Making their eventual victory even more improbable, the Braves won three of the first four games, and they made the Yanks look bad in the process, too. Just as he’d symbolized their early-season greatness and subsequent demise, Bob Turley embodied what was wrong with the Yanks in the early going. Stengel penciled in that pitcher’s tattered remains to start game two. He didn’t get out of the first inning, recording only one out as the Braves demolished the Yanks 13-5. It was Turley’s third-consecutive horrible performance. The man appeared done. Two games later, Warren Spahn made them look like amateurs, twirling a two-hit shutout where only one batter made it past first base.

Only one team in history had ever come back from a three-games-to-one deficit, and that squad—the 1925 Pirates—had looked a bit more competitive in the early going than these Yankees had.

Just when things looked their darkest, the team received help from the most unlikely spot of their entire roster—one man who played a key role in each of their victories in the next three games, all but carrying them to their seemingly impossible World Series title. That man was Bob Turley.

Folks, if I was trying to make stuff up to explain why the Yanks had no business winning that Series, I don’t think I could concoct a better storyline that what actually happened. The individual whose arm fell off in late 1958 and never grew back, the person who had pitched like a drowned rat for the last month, the one who symbolized everything that wrong with the squad—yeah, he’s the guy who came through.

He got the start in Game 5. All he did was throw a complete-game shutout while striking out 10. The rest of his life, he’d strike out double digits only two more times, both against terrible offenses (the A’s and Senators). This was the Aaron-Mathews Braves.

In Game 6, Stengel pressed him for an emergency relief appearance. In the bottom of the 10th inning, the Yanks clinged to a one-run lead when the tying run was on third and the winning run on second. Turley put out the rally, forcing Game 7.

In the finale, starter Don Larsen didn’t have his stuff. While he’d only allowed one run, Stengel didn’t think he could deliver them the title. In the third inning, Stengel called on the ragged arm Turley for the third time in four days. Sore and tired arm be damned—Turley went the rest of the way, allowing only two hits, giving the Yanks the crown.

Turley’s return to form had been as perfectly timed as it was unlikely. As a general rule of thumb, if your team’s hopes for victory depend on riding a man who had just blown his arm out that hard in such crucial moments, you’re in deep trouble.
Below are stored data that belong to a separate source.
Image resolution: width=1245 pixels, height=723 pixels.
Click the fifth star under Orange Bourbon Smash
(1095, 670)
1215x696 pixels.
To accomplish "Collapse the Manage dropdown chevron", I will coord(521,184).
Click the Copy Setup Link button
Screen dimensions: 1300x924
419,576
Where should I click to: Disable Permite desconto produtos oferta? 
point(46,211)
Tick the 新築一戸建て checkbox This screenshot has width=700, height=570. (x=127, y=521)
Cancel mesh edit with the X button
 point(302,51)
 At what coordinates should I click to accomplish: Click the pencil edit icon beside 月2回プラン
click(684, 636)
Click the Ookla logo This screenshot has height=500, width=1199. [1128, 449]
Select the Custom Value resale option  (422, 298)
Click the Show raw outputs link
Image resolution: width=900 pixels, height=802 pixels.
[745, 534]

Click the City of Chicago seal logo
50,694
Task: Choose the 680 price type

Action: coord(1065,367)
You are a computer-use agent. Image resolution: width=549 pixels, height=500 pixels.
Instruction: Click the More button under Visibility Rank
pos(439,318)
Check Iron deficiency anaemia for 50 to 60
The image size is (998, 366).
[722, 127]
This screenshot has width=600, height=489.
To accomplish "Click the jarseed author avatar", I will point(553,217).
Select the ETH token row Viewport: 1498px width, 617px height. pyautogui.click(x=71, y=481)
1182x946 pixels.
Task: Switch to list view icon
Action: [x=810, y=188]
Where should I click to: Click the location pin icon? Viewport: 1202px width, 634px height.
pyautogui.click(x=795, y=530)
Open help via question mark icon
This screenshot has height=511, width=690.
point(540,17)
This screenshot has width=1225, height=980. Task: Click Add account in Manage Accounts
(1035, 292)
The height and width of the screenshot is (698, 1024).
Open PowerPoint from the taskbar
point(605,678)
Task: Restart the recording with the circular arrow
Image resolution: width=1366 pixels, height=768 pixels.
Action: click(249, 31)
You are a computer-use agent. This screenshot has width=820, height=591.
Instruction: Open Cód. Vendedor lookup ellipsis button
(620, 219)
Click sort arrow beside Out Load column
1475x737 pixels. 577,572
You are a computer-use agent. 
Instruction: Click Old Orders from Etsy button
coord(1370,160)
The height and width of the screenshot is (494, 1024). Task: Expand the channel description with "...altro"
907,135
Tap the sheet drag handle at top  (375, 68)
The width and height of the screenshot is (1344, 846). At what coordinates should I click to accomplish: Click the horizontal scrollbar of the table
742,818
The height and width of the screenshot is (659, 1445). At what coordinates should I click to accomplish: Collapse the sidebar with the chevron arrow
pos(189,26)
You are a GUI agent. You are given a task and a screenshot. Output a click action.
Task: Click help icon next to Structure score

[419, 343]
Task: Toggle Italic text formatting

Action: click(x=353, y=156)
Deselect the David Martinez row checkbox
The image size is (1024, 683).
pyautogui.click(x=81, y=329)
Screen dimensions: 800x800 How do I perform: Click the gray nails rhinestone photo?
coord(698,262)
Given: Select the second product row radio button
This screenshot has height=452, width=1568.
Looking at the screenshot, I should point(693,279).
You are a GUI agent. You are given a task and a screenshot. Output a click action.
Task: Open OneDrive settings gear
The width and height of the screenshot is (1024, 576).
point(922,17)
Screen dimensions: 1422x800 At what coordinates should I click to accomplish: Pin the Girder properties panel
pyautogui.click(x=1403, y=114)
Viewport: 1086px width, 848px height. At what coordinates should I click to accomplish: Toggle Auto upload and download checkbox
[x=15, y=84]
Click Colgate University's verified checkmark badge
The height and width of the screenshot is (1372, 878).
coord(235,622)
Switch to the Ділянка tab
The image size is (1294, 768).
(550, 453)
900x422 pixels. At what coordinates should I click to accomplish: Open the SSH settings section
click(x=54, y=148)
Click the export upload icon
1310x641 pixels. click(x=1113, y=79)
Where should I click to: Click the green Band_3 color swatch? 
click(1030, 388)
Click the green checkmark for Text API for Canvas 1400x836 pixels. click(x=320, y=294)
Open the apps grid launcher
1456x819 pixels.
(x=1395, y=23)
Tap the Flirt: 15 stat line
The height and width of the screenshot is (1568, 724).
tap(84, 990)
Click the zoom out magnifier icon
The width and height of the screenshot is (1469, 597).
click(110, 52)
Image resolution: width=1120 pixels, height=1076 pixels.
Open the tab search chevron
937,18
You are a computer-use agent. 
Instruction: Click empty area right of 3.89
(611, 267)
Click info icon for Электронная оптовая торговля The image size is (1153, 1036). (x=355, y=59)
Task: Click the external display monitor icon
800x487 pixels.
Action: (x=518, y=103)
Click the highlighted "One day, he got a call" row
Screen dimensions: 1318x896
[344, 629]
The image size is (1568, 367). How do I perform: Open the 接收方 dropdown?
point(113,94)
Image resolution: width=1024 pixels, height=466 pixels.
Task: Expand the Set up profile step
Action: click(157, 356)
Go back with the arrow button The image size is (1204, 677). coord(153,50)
Though young pups like Ralph Terry and Bill Stafford would soon blossom, joining Ford at the helm of a rejuvenated Yankees staff that won five straight pennants from 1960-4, the squad that faced the defending world champion Milwaukee Braves in October 1958 was not nearly as good as their record indicated. By all rights the Braves should have repeated. But that’s what makes baseball a great game—all the shouldas and oughtas can’t make the ball bounce a particular direction. The Yanks comeback victory over the Braves was one of the most remarkable, if overlooked, upsets in the history of October-dom.